You would have to go back to before WWII to find as many as 1,000 women dying from criminal abortions annually in the United States. By 1967, when the first states started allowing very limited elective abortions, the number had fallen almost 90%, to 110. Criminal abortion deaths clearly were diminishing dramatically without taking the radical step of legalization.
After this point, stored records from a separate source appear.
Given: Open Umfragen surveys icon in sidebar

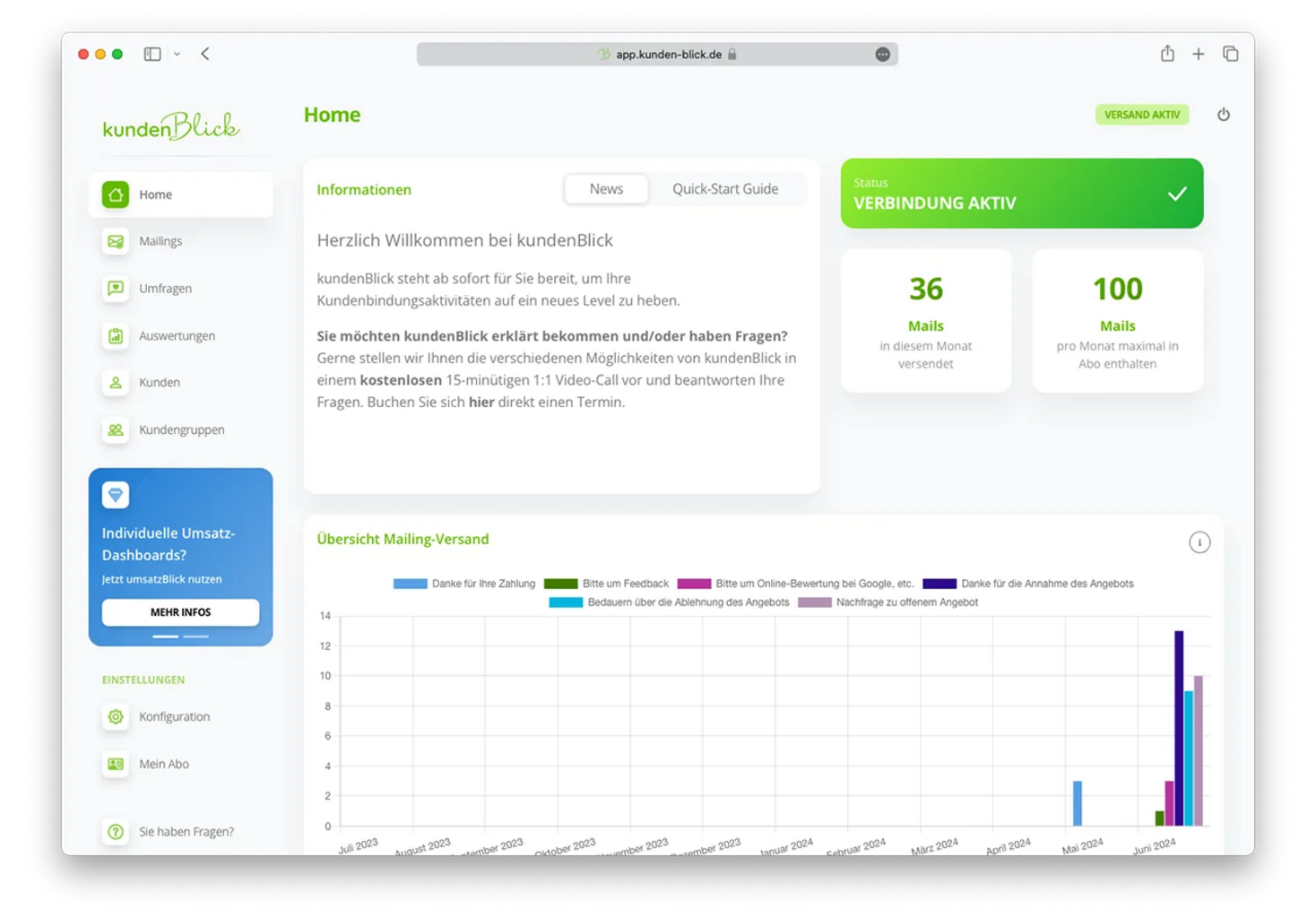Looking at the screenshot, I should (x=116, y=289).
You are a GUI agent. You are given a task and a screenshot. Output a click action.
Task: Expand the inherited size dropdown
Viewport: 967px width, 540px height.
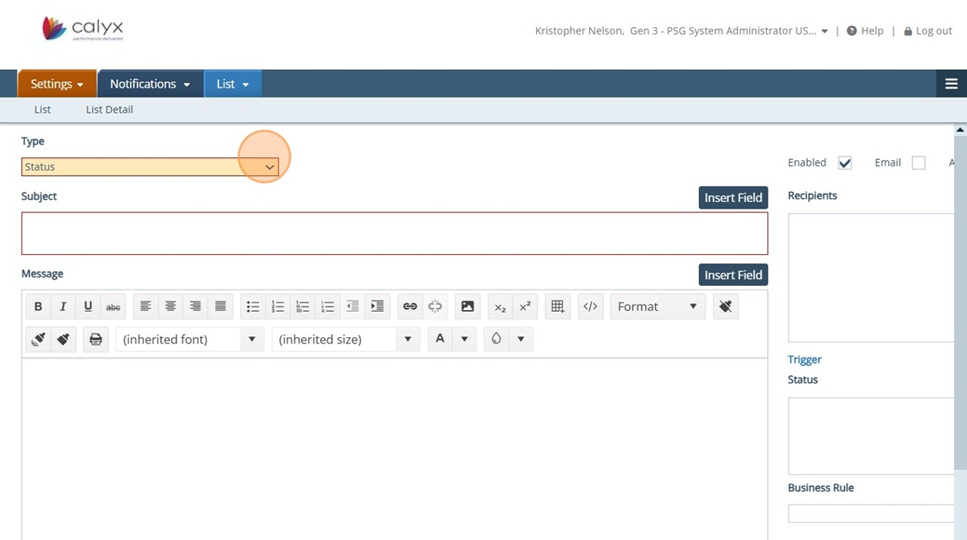[345, 340]
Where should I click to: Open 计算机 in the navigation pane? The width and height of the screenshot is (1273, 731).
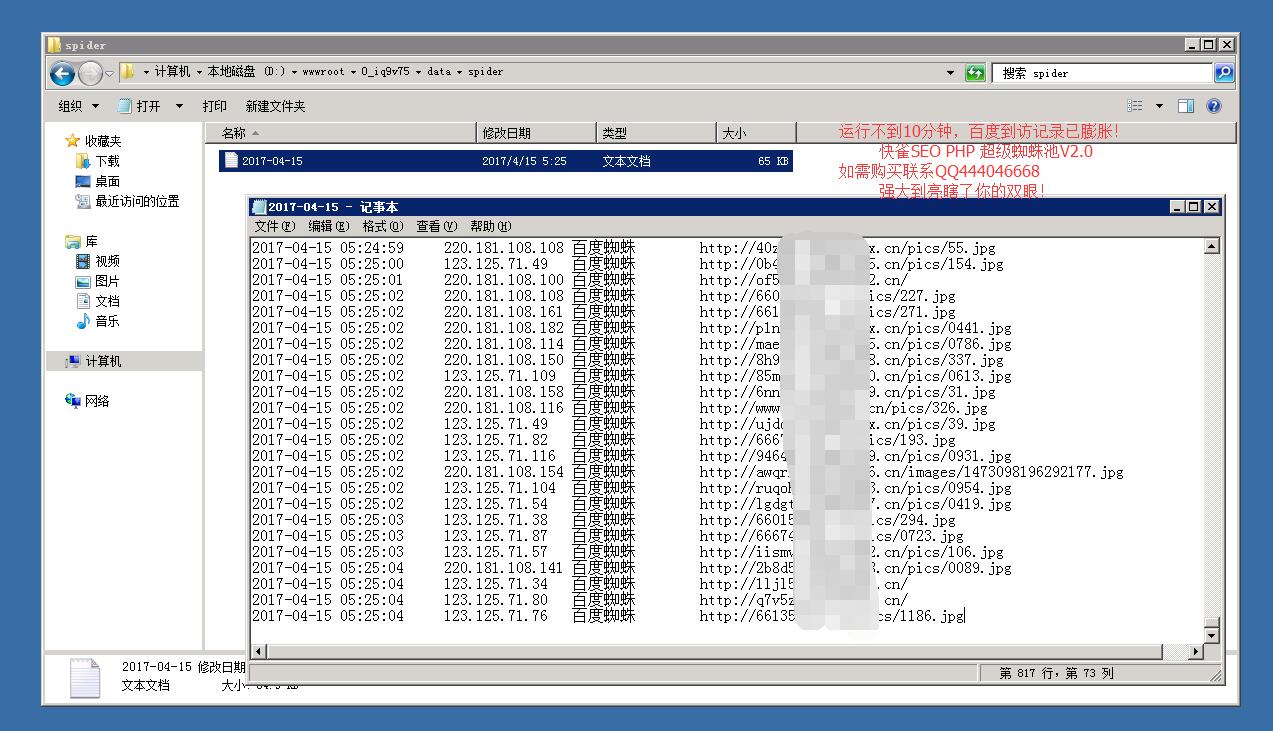tap(102, 361)
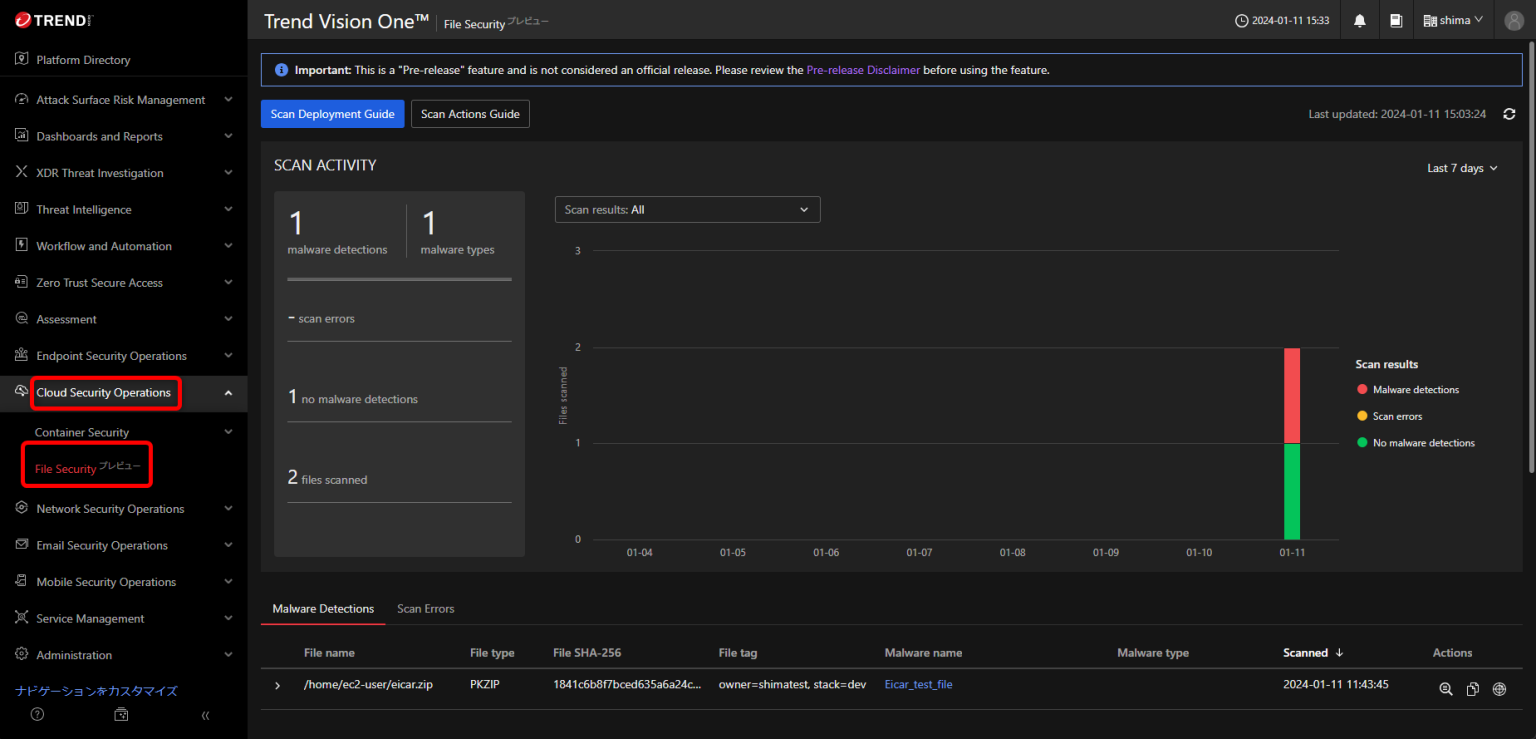Click the feedback icon at sidebar bottom
Screen dimensions: 1536x739
(x=121, y=715)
Other strategies, such as liberalizing sterilization laws, providing competent counseling to frightened pregnant women to help them overcome their fears about having their babies, and teaching doctors better diagnostic and treatment strategies for addressing criminal abortion complications, were based on sound research and were likely to reduce criminal abortion deaths to an unavoidable minimum. (As long as some women insist on having abortions, some of them will die, no matter how diligently we try to protect them.) When current strategies are working, it's foolish to throw a monkey wrench into the works. The strategy of improved medical care was solving the problem. Abortion advocates might have done well to listen to the old adage, "If it ain't broke, don't fix it."